• _INSTRUCTION_
Rewrite the lines below with "dropdown" replaced by "menu" wherever it occurs, changing nothing else, and leave the pictures out.

• _PROVIDED INFORMATION_
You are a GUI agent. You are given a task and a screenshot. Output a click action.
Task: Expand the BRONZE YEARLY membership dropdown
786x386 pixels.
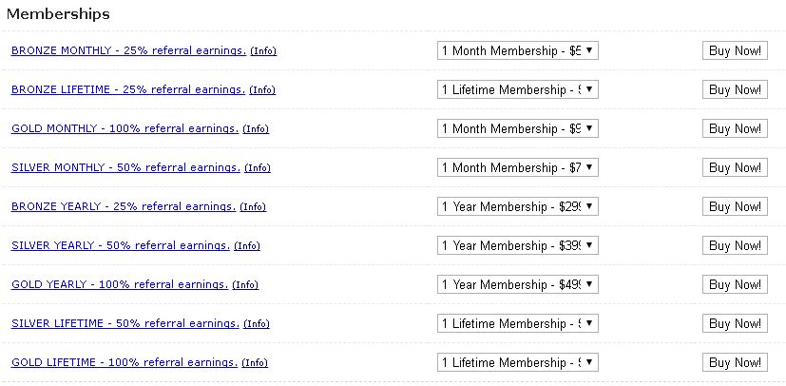click(x=518, y=206)
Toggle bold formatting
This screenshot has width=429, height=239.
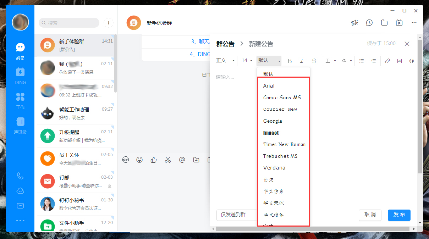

• _SOLUTION FOR THIS TASK_
You are a GUI agent. You are given a task and a screenshot. Output a click action.
Task: Expand the BRONZE YEARLY membership menu
786x386 pixels.
click(x=518, y=206)
Toggle bold formatting
This screenshot has width=429, height=239.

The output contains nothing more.